When Mark died two years ago, Zee took his place as drummer. He wanted his brother’s legacy to live on through him. I totally got it. That didn’t mean I was okay with him seeing the ugly shit that defined our world. With this kid getting tainted by it. Not when it felt a little like he was our responsibility.

“She good?” Ash asked with a rigid lift of his chin. The lights strobing from the stage just barely lit up the lines set in his face. Ash was normally as casual as they came. Nonchalant. Everything a f*cking joke. Until the shit going down wasn’t funny at all.

“Yeah. She’s good.” I swallowed down some of the violence still screaming through my veins. Seeking a release. Because if I was being honest, I wasn’t sure she really was. “Is that piece of shit good?”

Ash shook out his right hand, flexed his fist. “Yeah, man. Taken care of. I don’t think anyone’s going to see the cocksucker hanging around Charlie’s any time soon.”

I nodded tight, because I really wanted it to be me who got to beat the * bloody. But Ash knew me well enough to know when I needed to be sidelined. Saw it the second I was about to come unhinged and things were going to get ugly.

Last night when I’d left Tamar and gone back to my apartment, I’d tossed and turned all f*cking night. Worried about her when I didn’t have the right to. Fought the goddamned overwhelming compulsion to track down the f*cker who’d hurt her and inflict whatever pain he’d caused her a hundredfold.

What I’d fought against hardest was the need to go back to her place and wrap her in my arms. Hold her and soothe her pain away.

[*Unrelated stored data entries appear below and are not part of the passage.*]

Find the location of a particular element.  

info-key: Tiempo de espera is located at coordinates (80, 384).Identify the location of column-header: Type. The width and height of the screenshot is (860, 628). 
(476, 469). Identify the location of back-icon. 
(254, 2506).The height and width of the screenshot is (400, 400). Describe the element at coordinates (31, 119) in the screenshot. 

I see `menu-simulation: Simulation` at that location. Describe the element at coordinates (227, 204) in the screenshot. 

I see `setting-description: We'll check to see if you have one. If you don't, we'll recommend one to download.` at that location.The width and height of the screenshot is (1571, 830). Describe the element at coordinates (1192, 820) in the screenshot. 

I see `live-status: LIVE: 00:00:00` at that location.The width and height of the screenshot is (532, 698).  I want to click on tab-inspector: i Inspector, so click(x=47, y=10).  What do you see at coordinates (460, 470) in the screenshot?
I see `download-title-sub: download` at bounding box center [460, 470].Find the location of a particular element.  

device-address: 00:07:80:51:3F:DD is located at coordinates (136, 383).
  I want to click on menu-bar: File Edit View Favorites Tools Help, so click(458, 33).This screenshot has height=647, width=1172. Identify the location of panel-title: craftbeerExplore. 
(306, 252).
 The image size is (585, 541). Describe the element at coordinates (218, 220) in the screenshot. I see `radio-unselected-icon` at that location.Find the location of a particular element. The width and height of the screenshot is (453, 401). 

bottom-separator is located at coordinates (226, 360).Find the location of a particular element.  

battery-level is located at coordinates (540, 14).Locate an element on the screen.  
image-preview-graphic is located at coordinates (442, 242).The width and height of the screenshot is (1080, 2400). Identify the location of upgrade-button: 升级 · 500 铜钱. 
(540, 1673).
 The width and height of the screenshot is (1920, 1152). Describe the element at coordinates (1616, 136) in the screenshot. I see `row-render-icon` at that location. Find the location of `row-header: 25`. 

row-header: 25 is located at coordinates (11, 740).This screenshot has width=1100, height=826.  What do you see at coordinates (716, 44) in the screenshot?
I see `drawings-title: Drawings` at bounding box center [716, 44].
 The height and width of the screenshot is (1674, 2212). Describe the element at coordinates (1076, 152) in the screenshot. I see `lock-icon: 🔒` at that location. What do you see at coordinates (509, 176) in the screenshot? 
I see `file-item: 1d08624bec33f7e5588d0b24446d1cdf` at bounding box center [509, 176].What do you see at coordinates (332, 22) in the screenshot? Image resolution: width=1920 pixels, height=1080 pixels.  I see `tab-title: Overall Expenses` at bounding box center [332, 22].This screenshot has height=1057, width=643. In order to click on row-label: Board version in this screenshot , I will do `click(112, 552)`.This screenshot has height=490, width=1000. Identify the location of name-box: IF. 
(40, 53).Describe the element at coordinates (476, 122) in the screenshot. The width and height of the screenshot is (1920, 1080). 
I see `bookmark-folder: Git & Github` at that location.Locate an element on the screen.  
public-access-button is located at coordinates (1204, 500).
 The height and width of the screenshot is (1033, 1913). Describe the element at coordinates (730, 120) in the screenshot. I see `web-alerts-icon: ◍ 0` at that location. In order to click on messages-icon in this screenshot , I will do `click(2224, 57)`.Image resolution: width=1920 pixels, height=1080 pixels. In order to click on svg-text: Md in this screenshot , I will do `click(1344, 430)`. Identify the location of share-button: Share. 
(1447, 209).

And that right there was what led me to the decision to walk. To turn away and never look back. Just like I should have done in the first place.

I couldn’t afford to worry.

To care.

I had convinced myself getting involved in her mess would just make it messier.

Get her dirtier.

And I knew without a doubt this girl didn’t need that. She needed no part of my black, filthy heart.

She needed the good shit I couldn’t give.

Funny how it hadn’t taken Ash all that much to persuade me to head down to the bar for a couple drinks. Not after I’d spent the entire damned day watching out my window for a glimpse of her. To make sure she was okay. Guilt ate at me like some kind of flesh-decaying disease, because no question it was me who’d pushed her over the edge.